Такие стихи принимались всерьёз. Под нарядом громких слов и пышных султанов, под театральным размахиванием жестяным мечом, под картонными шлемами всё та же неизлечимая легковерность какого-нибудь Сарду - отважного водевилиста, превращающего историю в балаган. Что было общего между действительностью и бессмысленным героизмом Сирано? Эти господа переворачивали небо и землю, подымали из гробов императора и его легионы, отряды Лиги, кондотьеров Возрождения, воскрешали смерчи, опустошавшие наш мир, - и всё для того, чтобы показать какого-нибудь паяца, бесстрастно взирающего на резню в окружении целой армии рыцарей и гаремных пленниц и чахнущего от идиотской романтической любви к женщине, увиденной мельком десять или пятнадцать лет тому назад, или же короля Генриха IV, подставляющего себя под нож убийцы, потому что к нему охладела любовница.

Вот таким образом эти милейшие молодые люди изображали королей и героев в интимной обстановке. Достойные отпрыски знаменитых простачков времени «Великого Кира», идеальных гасконцев - Скюдери, Ла-Кальпренеда, - певцов ложного героизма, героизма невозможного, всегда враждебного героизму истинному... Кристоф с удивлением замечал, что французы, считающие себя такими тонкими, лишены чувства юмора.
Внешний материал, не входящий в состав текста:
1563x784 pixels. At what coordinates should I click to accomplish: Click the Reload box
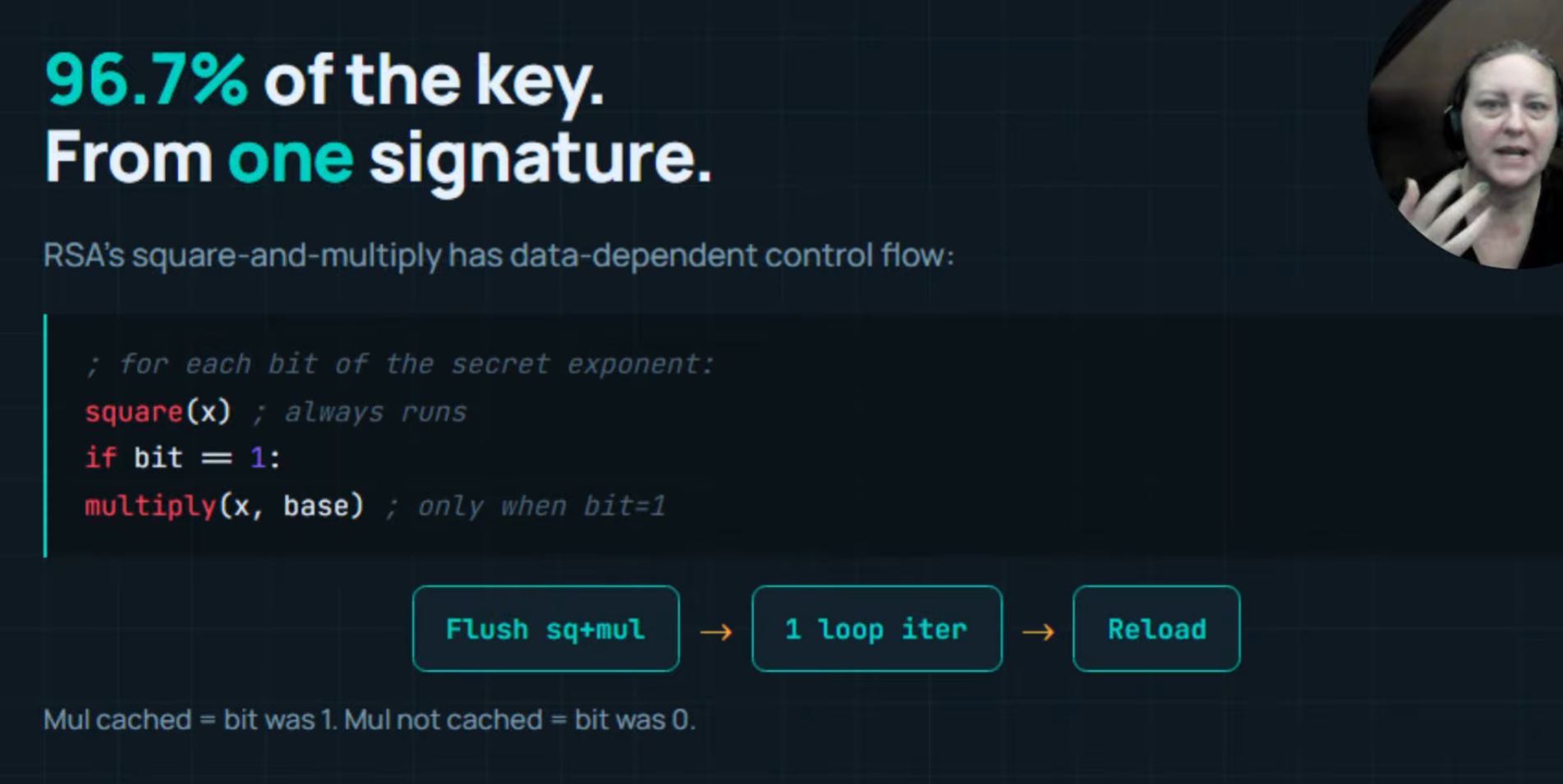1156,629
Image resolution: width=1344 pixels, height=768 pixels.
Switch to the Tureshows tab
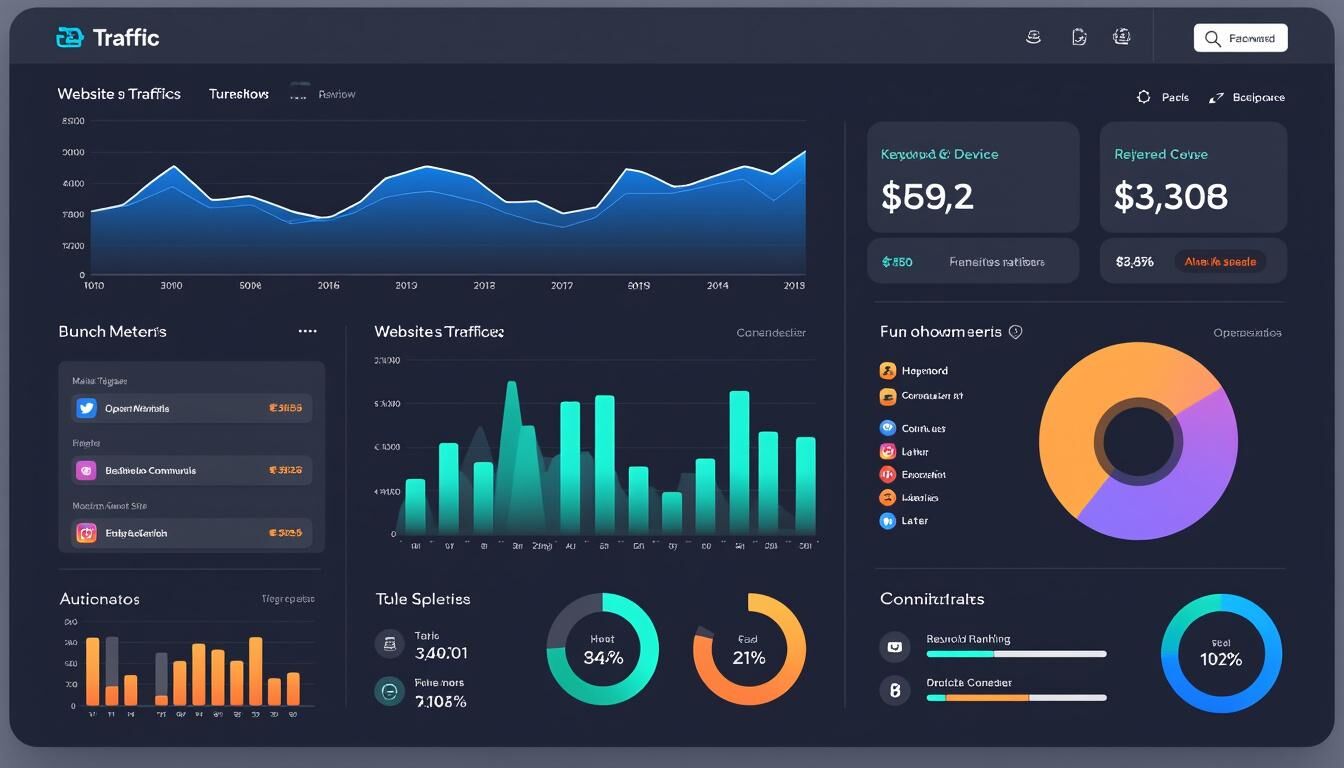pos(238,94)
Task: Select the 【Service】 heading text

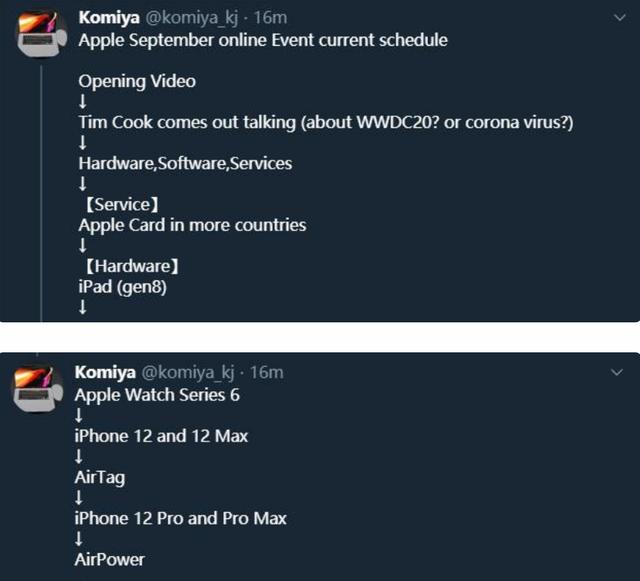Action: tap(122, 205)
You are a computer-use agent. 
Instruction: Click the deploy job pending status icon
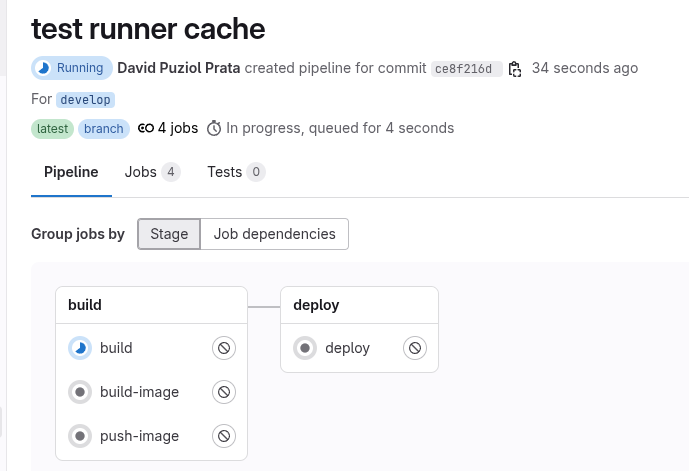(x=305, y=348)
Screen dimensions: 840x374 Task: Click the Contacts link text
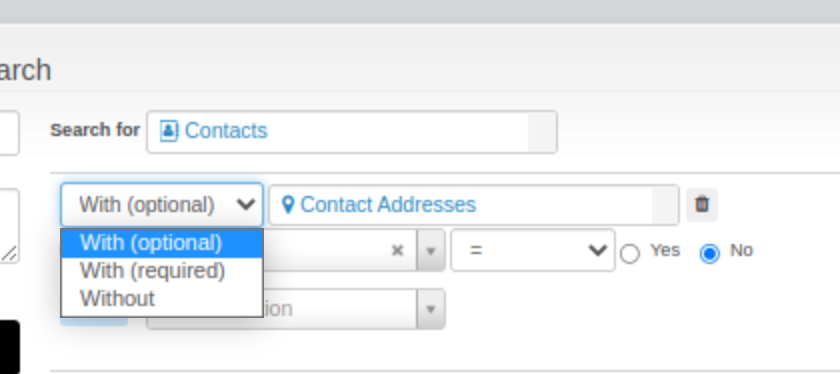pos(226,131)
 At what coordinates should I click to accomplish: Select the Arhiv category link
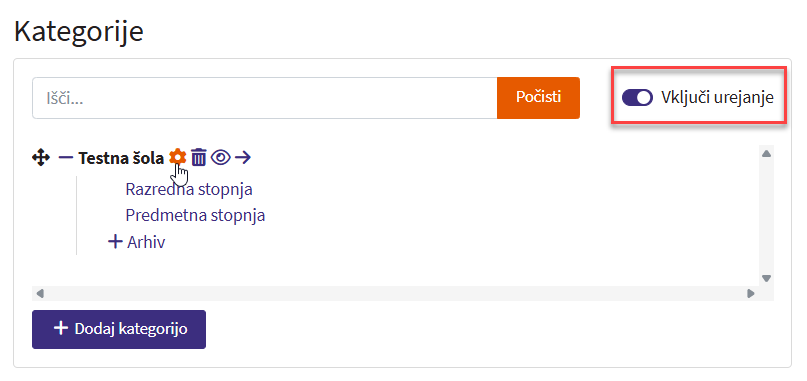point(146,242)
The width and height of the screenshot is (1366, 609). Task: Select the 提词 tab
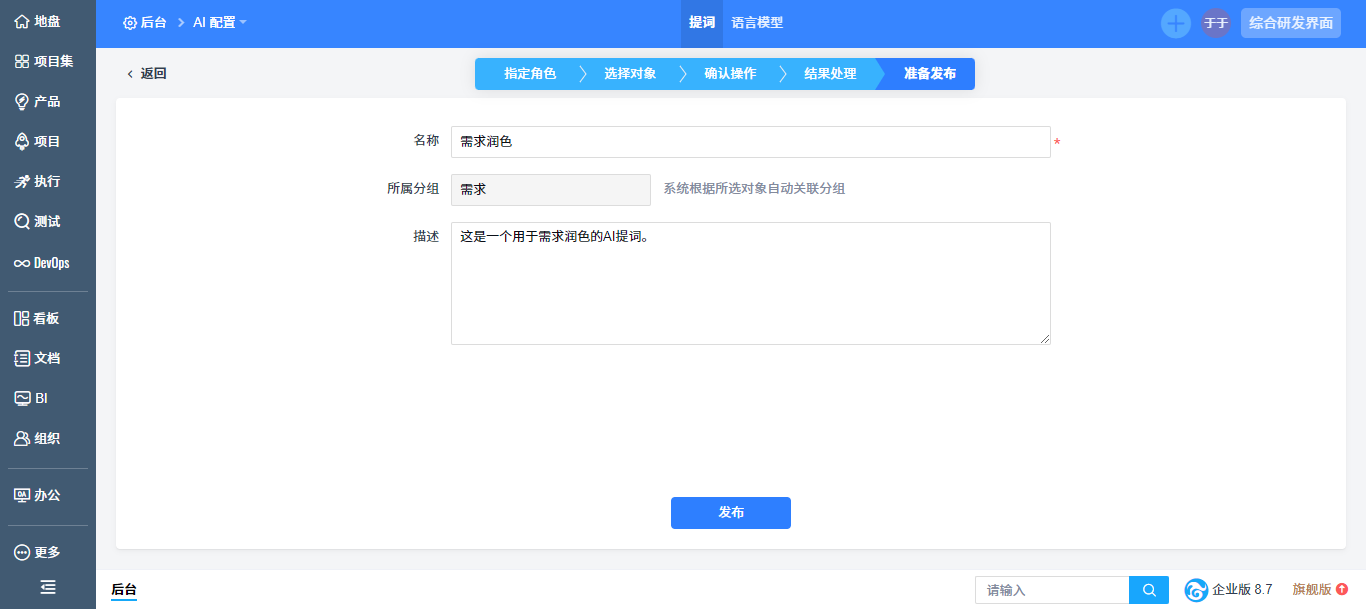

Но они превзошли самих себя, когда в моду вошла религия. Тогда актёры постом читали в театре «Гетэ» проповеди Боссюэ под аккомпанемент органа. Еврейские авторы писали для еврейских актрис трагедии о святой Терезе. В театре «Бодиньер» ставили «Крестный путь», а в «Амбигю» - «Младенца Иисуса», в «Порт Сен-Мартен» - «Страсти Христовы», в «Одеоне» - «Иисуса», в Зоологическом саду исполнялись оркестровые сюиты на тему «Христос». А один блестящий говорун, поэт сладострастной любви, даже прочёл в «Шатле» публичную лекцию «Об искуплении». Понятно, из всего евангелия эти снобы лучше всего запомнили Пилата - «Что есть истина?» и - Магдалину, безумную деву. Их христы - завсегдатаи парижских бульваров - неизменно были в курсе последних тонкостей салонного законодательства.

Кристоф сказал:

- Это уж совсем гадость. Воплощённая ложь. Я задыхаюсь. Уйдём скорее!»

Ромен Роллан, Жан-Кристоф / Собрание сочинений в 14-ти томах, Том 4, М., «Государственное издательство художественной литературы», 1956 г., с. 350-352.